» Exercise prompt
Read the data line by line and say how many lines contain the string "thumbs", giving the number alone.
Top of Dataset content
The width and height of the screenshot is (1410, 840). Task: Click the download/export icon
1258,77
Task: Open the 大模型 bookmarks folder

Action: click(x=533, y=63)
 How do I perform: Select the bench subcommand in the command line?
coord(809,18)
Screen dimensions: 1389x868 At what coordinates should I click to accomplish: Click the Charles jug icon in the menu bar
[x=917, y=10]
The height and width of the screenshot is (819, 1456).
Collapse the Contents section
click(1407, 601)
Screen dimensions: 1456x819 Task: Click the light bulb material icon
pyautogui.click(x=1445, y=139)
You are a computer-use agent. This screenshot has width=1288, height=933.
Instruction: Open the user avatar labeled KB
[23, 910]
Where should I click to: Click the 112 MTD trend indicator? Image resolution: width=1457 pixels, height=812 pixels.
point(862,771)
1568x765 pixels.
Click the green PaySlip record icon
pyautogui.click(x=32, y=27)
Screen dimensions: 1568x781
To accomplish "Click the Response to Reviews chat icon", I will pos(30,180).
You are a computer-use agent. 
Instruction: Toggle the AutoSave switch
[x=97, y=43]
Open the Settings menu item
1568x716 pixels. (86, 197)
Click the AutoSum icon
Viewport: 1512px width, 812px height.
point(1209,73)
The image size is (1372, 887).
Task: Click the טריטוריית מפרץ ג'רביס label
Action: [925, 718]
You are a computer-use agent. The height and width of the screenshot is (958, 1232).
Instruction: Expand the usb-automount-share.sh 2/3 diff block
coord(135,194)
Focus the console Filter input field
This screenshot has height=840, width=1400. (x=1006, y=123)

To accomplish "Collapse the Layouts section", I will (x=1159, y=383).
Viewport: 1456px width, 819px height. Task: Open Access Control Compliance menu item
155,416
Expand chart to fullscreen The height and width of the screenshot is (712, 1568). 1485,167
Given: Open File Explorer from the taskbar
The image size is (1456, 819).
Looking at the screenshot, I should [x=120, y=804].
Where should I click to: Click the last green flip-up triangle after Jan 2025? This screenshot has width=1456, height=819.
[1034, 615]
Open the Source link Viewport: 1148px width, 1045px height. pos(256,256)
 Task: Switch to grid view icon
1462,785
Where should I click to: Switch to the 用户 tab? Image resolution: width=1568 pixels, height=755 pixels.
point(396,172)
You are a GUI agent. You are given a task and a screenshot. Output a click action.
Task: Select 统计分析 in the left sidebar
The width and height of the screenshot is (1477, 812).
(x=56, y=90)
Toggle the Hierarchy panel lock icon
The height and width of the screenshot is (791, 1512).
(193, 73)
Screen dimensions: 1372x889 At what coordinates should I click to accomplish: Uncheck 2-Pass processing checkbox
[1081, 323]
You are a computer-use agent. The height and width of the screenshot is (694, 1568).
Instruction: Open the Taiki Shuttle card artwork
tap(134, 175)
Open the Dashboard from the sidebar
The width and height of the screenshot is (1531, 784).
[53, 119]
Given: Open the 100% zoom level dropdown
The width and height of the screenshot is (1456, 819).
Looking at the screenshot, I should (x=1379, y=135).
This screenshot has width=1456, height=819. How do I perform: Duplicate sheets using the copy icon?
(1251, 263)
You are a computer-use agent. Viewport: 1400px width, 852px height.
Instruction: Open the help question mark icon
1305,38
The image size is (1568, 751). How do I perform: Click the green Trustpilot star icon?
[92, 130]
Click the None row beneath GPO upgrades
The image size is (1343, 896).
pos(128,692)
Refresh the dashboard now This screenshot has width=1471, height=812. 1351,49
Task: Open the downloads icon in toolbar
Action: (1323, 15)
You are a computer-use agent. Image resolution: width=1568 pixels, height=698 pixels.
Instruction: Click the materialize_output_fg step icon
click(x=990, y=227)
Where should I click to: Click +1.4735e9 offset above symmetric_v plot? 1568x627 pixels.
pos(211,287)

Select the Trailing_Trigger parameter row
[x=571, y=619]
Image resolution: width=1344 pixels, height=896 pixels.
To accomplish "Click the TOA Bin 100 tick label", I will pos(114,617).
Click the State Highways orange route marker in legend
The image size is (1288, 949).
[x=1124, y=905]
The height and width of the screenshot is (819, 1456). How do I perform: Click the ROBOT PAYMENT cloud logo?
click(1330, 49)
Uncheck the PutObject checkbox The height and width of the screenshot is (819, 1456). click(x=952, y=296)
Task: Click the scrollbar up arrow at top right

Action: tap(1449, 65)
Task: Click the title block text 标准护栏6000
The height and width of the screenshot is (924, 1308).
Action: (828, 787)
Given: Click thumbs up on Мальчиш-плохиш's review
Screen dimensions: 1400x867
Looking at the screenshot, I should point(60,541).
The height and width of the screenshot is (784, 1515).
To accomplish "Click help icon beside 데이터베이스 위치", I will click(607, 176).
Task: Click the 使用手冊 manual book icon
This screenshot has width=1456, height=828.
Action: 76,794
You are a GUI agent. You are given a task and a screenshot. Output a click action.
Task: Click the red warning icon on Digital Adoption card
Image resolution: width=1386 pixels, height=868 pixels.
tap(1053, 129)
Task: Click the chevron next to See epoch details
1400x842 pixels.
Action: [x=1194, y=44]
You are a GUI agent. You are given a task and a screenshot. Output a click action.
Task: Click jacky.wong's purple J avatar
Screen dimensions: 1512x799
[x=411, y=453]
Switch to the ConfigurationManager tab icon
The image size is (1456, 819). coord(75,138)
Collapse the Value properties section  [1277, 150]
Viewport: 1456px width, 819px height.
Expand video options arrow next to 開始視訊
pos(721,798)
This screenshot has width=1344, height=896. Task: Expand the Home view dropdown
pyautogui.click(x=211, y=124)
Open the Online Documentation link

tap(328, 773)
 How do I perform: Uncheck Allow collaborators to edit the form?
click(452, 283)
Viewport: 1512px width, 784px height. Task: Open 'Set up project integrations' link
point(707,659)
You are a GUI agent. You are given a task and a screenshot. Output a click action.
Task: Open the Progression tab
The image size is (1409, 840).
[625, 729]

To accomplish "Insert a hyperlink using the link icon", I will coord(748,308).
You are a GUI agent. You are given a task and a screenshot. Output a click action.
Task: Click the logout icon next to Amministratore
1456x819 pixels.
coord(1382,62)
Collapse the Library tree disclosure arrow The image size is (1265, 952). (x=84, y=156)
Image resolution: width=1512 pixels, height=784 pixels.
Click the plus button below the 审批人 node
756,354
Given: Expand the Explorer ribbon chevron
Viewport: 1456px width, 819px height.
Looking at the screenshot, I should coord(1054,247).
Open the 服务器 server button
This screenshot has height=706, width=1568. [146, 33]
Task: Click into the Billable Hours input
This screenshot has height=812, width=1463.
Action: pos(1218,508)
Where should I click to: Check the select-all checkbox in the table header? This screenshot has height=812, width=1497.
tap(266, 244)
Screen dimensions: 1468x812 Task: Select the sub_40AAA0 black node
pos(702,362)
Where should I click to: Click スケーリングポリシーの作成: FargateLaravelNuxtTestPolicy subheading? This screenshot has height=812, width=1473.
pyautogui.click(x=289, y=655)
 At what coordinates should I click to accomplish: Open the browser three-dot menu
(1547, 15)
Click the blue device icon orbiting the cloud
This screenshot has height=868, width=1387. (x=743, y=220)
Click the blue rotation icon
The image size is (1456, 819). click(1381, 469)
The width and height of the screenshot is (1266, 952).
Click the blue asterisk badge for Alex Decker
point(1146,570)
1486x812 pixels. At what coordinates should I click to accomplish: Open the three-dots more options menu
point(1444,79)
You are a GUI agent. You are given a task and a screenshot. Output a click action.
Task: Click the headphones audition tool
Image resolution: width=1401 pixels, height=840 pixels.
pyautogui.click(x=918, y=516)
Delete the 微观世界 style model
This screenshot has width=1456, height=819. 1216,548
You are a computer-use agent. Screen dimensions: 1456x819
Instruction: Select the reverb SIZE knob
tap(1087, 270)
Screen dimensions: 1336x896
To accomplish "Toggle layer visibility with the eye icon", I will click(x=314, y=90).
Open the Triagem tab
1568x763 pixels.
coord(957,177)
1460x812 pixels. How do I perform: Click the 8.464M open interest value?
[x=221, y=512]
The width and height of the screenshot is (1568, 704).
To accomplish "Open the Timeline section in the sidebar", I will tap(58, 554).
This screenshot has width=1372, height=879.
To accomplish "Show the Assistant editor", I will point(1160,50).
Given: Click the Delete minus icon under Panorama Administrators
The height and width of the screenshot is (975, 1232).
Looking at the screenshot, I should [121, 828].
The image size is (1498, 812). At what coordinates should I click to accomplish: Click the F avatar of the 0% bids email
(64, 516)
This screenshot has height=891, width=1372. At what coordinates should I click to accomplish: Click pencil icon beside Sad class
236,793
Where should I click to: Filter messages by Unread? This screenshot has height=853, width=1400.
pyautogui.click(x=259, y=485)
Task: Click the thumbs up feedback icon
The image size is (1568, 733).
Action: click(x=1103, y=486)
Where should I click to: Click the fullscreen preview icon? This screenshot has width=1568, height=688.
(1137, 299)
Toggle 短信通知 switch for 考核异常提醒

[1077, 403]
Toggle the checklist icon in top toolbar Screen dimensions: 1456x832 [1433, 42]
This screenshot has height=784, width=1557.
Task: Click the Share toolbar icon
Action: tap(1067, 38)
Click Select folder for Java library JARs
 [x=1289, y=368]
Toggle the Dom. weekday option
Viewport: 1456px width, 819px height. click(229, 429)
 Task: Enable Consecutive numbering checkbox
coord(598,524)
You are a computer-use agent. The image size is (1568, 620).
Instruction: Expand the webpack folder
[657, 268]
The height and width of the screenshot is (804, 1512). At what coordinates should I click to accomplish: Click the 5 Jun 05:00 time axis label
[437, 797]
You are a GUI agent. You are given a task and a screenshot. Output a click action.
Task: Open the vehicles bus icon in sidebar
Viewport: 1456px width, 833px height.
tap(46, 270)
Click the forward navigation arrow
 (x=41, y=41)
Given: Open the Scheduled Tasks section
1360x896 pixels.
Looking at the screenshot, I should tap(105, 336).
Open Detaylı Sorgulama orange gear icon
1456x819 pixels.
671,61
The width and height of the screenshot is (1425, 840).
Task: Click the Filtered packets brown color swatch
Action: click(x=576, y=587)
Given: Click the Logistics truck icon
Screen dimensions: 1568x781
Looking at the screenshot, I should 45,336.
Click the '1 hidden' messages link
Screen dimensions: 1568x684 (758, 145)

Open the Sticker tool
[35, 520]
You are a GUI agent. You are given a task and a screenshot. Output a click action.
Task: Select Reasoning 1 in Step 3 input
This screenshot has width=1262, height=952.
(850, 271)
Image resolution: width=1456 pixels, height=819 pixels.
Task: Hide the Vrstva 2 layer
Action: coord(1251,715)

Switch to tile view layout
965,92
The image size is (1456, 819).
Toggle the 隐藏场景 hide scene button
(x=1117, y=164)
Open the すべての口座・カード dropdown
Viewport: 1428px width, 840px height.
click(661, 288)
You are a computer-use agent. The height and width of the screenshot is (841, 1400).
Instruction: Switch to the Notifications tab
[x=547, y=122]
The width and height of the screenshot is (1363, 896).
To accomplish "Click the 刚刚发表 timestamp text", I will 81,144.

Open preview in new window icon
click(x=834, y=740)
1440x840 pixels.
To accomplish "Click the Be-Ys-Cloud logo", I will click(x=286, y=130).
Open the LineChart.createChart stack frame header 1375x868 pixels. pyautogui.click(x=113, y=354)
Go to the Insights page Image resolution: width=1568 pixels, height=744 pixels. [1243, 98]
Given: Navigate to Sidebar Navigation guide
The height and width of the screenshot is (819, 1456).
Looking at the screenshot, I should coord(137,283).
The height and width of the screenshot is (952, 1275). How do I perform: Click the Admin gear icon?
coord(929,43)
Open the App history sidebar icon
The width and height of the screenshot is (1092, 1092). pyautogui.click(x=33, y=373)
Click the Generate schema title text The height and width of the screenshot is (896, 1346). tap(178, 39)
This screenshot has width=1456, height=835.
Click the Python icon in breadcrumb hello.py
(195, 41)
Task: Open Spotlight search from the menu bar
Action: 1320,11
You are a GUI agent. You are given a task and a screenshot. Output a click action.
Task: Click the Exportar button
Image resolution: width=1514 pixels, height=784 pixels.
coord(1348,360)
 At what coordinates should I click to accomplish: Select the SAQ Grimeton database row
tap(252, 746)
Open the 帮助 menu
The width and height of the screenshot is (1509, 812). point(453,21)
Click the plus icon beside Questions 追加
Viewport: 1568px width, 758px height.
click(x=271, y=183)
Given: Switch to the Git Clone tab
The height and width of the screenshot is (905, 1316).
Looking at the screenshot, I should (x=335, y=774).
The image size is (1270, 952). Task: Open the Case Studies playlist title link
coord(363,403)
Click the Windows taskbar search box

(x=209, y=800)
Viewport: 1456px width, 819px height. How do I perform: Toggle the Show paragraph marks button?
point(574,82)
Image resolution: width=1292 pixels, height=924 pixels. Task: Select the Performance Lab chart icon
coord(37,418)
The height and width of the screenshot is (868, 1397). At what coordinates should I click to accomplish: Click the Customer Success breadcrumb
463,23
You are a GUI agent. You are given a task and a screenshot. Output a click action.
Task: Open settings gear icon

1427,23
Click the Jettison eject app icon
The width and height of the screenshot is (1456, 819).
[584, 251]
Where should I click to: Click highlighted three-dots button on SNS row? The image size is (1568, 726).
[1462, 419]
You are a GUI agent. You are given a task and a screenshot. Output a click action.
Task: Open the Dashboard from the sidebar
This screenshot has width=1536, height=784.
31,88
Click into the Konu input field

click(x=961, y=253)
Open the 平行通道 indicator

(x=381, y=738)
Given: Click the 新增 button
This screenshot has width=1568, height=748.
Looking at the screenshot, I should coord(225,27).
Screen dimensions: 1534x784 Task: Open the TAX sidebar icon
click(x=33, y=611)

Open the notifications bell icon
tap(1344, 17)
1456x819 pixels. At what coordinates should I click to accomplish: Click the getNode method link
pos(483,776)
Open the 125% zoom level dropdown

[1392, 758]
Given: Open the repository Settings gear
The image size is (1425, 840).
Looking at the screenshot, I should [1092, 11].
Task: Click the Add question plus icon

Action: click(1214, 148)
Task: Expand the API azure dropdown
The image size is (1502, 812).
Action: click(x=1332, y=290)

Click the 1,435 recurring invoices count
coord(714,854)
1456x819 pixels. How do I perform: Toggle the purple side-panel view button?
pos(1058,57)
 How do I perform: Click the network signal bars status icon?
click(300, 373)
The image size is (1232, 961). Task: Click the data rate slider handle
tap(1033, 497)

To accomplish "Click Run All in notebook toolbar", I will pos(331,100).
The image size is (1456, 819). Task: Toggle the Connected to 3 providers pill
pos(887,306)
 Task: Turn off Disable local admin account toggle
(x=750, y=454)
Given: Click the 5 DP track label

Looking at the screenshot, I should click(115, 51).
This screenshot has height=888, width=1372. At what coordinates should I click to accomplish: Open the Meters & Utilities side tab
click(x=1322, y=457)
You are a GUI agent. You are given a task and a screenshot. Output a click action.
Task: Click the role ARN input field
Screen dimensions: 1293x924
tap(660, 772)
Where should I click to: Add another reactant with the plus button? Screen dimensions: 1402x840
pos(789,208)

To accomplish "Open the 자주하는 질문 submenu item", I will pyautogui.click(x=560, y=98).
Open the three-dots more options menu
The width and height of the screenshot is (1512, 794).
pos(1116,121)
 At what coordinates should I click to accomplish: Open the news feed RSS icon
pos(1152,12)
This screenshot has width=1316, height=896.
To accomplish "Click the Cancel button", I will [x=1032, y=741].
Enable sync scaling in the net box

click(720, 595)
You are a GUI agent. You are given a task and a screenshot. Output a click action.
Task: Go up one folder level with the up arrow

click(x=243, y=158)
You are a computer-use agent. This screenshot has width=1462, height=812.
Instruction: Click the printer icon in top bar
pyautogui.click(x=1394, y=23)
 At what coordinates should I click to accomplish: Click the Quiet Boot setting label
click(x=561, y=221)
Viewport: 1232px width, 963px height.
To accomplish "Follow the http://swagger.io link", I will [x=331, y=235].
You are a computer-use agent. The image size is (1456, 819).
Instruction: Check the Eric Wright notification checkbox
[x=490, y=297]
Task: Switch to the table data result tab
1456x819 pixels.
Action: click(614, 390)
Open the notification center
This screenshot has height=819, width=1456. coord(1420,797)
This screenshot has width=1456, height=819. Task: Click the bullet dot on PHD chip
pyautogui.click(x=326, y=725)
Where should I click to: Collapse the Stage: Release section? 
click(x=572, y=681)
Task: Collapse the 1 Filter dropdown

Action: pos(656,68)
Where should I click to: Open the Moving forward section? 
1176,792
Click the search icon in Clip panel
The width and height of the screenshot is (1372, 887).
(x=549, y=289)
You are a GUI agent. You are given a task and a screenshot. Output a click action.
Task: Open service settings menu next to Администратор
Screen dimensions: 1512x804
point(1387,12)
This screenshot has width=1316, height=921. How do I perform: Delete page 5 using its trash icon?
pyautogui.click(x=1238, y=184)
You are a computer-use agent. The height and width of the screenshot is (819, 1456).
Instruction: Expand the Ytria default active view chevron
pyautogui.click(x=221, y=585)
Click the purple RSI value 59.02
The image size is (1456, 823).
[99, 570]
Bottom of Dataset content
» Task output
2